◆ **Your task**:
Return each record shown beneath, word for word.
┌──
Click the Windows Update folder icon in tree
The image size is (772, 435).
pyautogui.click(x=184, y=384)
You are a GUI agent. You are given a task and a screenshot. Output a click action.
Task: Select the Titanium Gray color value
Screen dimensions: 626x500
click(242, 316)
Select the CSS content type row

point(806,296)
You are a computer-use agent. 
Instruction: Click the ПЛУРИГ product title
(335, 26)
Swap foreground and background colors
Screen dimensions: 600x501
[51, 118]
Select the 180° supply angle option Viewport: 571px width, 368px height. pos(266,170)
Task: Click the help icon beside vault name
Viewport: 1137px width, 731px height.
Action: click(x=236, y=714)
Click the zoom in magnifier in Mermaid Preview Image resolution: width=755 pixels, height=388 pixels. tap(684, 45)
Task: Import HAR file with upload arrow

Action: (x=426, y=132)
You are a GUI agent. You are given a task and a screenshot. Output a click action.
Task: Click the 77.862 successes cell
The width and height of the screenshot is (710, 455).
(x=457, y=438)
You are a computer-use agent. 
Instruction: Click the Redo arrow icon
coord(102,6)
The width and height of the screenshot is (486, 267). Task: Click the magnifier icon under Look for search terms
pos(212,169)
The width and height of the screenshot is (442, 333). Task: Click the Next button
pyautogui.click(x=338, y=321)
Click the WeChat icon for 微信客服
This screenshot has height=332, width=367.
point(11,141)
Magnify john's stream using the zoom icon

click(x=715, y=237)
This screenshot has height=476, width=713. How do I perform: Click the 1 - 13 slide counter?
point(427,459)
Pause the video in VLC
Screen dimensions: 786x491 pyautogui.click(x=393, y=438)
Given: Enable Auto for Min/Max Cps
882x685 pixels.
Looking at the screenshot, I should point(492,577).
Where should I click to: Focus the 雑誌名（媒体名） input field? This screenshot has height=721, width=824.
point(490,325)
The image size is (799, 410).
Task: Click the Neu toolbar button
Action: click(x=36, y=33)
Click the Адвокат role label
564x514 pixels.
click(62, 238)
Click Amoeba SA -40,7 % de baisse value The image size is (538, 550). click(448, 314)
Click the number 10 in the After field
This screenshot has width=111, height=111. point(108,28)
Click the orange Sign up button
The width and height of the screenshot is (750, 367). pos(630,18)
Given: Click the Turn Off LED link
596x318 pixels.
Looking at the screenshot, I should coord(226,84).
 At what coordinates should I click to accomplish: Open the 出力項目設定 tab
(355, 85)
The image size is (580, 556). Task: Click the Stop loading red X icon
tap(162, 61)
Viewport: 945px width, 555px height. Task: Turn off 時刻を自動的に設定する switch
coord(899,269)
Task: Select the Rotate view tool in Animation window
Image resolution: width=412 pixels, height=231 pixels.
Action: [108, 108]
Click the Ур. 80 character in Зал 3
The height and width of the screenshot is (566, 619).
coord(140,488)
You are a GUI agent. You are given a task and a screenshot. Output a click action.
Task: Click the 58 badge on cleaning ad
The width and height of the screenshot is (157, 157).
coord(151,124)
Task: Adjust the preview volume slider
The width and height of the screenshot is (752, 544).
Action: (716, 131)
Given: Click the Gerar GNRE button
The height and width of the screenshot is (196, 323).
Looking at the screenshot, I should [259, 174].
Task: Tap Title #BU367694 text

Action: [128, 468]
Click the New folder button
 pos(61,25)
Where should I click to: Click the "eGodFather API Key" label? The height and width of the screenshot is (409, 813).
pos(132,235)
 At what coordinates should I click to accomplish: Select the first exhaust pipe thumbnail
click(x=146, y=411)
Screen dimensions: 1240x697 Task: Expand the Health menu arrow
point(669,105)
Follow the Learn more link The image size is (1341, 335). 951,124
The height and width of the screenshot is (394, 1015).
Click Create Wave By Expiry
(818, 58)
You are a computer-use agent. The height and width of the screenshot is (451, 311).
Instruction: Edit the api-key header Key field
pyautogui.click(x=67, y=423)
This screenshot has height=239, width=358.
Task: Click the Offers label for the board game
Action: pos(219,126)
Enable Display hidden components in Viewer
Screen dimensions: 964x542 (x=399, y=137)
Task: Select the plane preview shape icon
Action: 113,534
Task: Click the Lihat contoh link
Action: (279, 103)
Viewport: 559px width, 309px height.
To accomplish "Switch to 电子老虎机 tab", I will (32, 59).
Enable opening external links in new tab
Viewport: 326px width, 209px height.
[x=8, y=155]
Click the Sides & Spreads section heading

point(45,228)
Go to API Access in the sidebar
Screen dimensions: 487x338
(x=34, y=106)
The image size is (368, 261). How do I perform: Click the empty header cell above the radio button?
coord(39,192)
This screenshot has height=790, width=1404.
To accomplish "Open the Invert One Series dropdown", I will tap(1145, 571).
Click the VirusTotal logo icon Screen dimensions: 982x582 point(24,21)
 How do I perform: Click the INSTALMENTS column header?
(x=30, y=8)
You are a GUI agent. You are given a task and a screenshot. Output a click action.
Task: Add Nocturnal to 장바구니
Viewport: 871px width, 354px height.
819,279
└──
◆ **Exercise output**:
Click the Windows Update folder icon in tree
The image size is (772, 435).
pyautogui.click(x=184, y=384)
You are a GUI agent. You are given a task and a screenshot. Output a click action.
Task: Select the Titanium Gray color value
Screen dimensions: 626x500
click(242, 316)
Select the CSS content type row

point(806,296)
You are a computer-use agent. 
Instruction: Click the ПЛУРИГ product title
(335, 26)
Swap foreground and background colors
Screen dimensions: 600x501
[51, 118]
Select the 180° supply angle option Viewport: 571px width, 368px height. pos(266,170)
Task: Click the help icon beside vault name
Viewport: 1137px width, 731px height.
Action: click(x=236, y=714)
Click the zoom in magnifier in Mermaid Preview Image resolution: width=755 pixels, height=388 pixels. tap(684, 45)
Task: Import HAR file with upload arrow

Action: (x=426, y=132)
You are a GUI agent. You are given a task and a screenshot. Output a click action.
Task: Click the 77.862 successes cell
The width and height of the screenshot is (710, 455).
(x=457, y=438)
You are a computer-use agent. 
Instruction: Click the Redo arrow icon
coord(102,6)
The width and height of the screenshot is (486, 267). Task: Click the magnifier icon under Look for search terms
pos(212,169)
The width and height of the screenshot is (442, 333). Task: Click the Next button
pyautogui.click(x=338, y=321)
Click the WeChat icon for 微信客服
This screenshot has height=332, width=367.
point(11,141)
Magnify john's stream using the zoom icon

click(x=715, y=237)
This screenshot has height=476, width=713. How do I perform: Click the 1 - 13 slide counter?
point(427,459)
Pause the video in VLC
Screen dimensions: 786x491 pyautogui.click(x=393, y=438)
Given: Enable Auto for Min/Max Cps
882x685 pixels.
Looking at the screenshot, I should point(492,577).
Where should I click to: Focus the 雑誌名（媒体名） input field? This screenshot has height=721, width=824.
point(490,325)
The image size is (799, 410).
Task: Click the Neu toolbar button
Action: click(x=36, y=33)
Click the Адвокат role label
564x514 pixels.
click(62, 238)
Click Amoeba SA -40,7 % de baisse value The image size is (538, 550). click(448, 314)
Click the number 10 in the After field
This screenshot has width=111, height=111. point(108,28)
Click the orange Sign up button
The width and height of the screenshot is (750, 367). pos(630,18)
Given: Click the Turn Off LED link
596x318 pixels.
Looking at the screenshot, I should coord(226,84).
 At what coordinates should I click to accomplish: Open the 出力項目設定 tab
(355, 85)
The image size is (580, 556). Task: Click the Stop loading red X icon
tap(162, 61)
Viewport: 945px width, 555px height. Task: Turn off 時刻を自動的に設定する switch
coord(899,269)
Task: Select the Rotate view tool in Animation window
Image resolution: width=412 pixels, height=231 pixels.
Action: [108, 108]
Click the Ур. 80 character in Зал 3
The height and width of the screenshot is (566, 619).
coord(140,488)
You are a GUI agent. You are given a task and a screenshot. Output a click action.
Task: Click the 58 badge on cleaning ad
The width and height of the screenshot is (157, 157).
coord(151,124)
Task: Adjust the preview volume slider
The width and height of the screenshot is (752, 544).
Action: (716, 131)
Given: Click the Gerar GNRE button
The height and width of the screenshot is (196, 323).
Looking at the screenshot, I should [259, 174].
Task: Tap Title #BU367694 text

Action: [128, 468]
Click the New folder button
 pos(61,25)
Where should I click to: Click the "eGodFather API Key" label? The height and width of the screenshot is (409, 813).
pos(132,235)
 At what coordinates should I click to accomplish: Select the first exhaust pipe thumbnail
click(x=146, y=411)
Screen dimensions: 1240x697 Task: Expand the Health menu arrow
point(669,105)
Follow the Learn more link The image size is (1341, 335). 951,124
The height and width of the screenshot is (394, 1015).
Click Create Wave By Expiry
(818, 58)
You are a computer-use agent. The height and width of the screenshot is (451, 311).
Instruction: Edit the api-key header Key field
pyautogui.click(x=67, y=423)
This screenshot has height=239, width=358.
Task: Click the Offers label for the board game
Action: pos(219,126)
Enable Display hidden components in Viewer
Screen dimensions: 964x542 (x=399, y=137)
Task: Select the plane preview shape icon
Action: 113,534
Task: Click the Lihat contoh link
Action: (279, 103)
Viewport: 559px width, 309px height.
To accomplish "Switch to 电子老虎机 tab", I will (32, 59).
Enable opening external links in new tab
Viewport: 326px width, 209px height.
[x=8, y=155]
Click the Sides & Spreads section heading

point(45,228)
Go to API Access in the sidebar
Screen dimensions: 487x338
(x=34, y=106)
The image size is (368, 261). How do I perform: Click the empty header cell above the radio button?
coord(39,192)
This screenshot has height=790, width=1404.
To accomplish "Open the Invert One Series dropdown", I will tap(1145, 571).
Click the VirusTotal logo icon Screen dimensions: 982x582 point(24,21)
 How do I perform: Click the INSTALMENTS column header?
(x=30, y=8)
You are a GUI agent. You are given a task and a screenshot. Output a click action.
Task: Add Nocturnal to 장바구니
Viewport: 871px width, 354px height.
819,279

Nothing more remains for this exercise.